**Description of the task:**
Every line from the beginning of the records below up to the one holding "Click the green price" should be quoted exactly; leave out the rest.

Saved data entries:
___

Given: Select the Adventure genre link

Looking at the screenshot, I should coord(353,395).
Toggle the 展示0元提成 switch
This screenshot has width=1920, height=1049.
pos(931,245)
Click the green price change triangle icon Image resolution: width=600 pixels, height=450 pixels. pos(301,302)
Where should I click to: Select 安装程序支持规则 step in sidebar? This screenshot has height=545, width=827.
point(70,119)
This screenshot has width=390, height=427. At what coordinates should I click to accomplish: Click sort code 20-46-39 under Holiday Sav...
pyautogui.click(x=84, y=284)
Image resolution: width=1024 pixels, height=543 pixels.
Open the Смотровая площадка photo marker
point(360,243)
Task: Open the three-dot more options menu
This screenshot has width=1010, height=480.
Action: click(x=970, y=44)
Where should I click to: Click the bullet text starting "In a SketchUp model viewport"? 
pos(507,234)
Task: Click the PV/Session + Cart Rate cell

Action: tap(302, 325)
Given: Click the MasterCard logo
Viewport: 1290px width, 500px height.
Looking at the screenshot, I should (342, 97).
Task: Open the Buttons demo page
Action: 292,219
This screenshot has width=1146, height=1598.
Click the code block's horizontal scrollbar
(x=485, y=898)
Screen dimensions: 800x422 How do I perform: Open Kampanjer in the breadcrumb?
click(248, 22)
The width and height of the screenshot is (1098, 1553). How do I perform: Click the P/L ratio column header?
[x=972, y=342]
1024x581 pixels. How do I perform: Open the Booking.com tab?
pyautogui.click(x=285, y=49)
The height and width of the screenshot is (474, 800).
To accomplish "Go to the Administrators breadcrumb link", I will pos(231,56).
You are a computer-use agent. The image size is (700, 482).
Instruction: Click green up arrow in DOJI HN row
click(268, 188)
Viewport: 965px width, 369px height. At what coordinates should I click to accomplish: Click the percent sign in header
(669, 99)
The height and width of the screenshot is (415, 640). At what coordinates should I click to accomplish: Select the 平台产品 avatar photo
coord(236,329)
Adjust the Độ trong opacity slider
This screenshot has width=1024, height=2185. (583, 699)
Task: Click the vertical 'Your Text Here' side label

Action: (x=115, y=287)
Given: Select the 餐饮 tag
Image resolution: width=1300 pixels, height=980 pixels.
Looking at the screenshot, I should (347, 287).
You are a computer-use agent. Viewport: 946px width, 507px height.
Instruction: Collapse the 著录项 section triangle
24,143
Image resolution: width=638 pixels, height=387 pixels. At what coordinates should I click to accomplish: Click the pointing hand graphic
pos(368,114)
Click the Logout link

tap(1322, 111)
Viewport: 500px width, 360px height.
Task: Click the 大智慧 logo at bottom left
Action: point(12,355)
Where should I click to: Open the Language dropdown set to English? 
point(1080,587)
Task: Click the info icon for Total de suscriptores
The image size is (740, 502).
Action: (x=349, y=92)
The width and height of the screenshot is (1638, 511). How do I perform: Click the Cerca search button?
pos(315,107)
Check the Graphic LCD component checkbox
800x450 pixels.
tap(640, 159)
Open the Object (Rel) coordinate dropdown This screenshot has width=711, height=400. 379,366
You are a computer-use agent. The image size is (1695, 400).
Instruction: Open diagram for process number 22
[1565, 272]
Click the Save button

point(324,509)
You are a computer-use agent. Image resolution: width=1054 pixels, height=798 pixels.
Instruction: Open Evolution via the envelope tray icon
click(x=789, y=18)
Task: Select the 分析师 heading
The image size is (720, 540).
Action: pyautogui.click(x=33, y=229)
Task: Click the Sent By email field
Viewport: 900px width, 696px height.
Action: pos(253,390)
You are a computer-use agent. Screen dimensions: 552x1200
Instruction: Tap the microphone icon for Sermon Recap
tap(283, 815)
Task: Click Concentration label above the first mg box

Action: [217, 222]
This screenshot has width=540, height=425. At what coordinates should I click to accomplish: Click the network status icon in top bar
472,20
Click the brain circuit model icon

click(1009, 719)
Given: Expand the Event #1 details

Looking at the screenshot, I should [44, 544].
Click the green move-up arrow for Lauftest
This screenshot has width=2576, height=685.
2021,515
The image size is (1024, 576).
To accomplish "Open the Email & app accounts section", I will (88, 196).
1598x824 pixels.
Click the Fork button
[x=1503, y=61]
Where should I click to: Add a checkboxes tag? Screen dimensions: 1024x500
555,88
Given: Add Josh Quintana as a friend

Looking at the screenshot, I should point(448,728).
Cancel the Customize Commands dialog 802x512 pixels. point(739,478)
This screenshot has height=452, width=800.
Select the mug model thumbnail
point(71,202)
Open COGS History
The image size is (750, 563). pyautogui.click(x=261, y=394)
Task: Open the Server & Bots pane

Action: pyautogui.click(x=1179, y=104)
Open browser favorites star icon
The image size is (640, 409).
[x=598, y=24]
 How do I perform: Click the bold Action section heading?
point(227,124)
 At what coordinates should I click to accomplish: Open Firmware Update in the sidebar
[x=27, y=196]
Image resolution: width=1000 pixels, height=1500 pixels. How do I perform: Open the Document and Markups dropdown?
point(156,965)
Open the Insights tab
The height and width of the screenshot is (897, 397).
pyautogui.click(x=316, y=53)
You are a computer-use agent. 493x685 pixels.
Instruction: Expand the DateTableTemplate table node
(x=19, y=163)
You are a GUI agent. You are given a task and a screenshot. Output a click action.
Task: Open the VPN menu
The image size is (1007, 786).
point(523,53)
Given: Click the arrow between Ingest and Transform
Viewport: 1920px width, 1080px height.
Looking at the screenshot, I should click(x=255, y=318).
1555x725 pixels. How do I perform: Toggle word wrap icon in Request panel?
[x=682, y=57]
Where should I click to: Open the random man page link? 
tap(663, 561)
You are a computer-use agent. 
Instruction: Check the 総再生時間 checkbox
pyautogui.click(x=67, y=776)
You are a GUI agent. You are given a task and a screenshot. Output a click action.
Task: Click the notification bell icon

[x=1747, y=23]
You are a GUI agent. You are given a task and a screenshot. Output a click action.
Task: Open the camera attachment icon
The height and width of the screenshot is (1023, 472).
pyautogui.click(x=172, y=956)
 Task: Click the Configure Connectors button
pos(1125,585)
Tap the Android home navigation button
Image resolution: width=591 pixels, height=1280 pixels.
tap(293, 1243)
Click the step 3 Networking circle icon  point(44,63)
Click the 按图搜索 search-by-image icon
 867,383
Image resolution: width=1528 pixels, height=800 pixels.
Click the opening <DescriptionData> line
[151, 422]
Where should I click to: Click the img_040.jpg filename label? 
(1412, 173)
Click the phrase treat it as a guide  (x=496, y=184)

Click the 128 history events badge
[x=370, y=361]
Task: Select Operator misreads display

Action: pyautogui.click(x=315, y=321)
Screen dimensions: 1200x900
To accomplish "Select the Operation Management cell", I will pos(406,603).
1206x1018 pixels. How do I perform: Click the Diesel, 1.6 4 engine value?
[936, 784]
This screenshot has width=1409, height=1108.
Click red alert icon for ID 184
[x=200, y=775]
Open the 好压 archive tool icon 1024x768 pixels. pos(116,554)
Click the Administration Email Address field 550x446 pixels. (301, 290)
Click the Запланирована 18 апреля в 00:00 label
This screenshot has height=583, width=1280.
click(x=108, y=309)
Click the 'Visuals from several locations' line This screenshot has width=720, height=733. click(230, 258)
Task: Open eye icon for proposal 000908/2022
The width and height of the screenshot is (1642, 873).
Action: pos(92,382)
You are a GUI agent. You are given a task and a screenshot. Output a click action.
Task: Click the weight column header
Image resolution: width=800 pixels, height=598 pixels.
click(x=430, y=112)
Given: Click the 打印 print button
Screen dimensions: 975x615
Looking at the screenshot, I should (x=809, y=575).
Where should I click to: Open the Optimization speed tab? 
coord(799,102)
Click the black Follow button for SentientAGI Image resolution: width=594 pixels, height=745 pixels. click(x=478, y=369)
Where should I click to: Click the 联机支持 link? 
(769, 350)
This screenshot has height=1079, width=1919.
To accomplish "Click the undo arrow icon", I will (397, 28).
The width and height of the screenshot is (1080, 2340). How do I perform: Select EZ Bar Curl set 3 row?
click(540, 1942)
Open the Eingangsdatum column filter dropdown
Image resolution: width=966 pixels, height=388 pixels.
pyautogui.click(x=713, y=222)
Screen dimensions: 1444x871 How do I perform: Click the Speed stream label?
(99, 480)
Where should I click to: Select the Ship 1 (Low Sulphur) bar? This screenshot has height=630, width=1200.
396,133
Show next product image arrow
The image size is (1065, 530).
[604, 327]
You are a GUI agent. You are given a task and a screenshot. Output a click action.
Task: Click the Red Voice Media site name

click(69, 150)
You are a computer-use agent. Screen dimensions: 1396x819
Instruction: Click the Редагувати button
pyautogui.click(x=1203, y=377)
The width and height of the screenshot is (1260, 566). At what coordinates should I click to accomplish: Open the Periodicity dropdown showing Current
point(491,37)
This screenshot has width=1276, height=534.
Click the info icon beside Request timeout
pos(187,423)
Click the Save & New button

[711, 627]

___

**Solution to this task:**
Given: Select the Adventure genre link

Looking at the screenshot, I should coord(353,395).
Toggle the 展示0元提成 switch
This screenshot has width=1920, height=1049.
pos(931,245)
Click the green price change triangle icon Image resolution: width=600 pixels, height=450 pixels. pos(301,302)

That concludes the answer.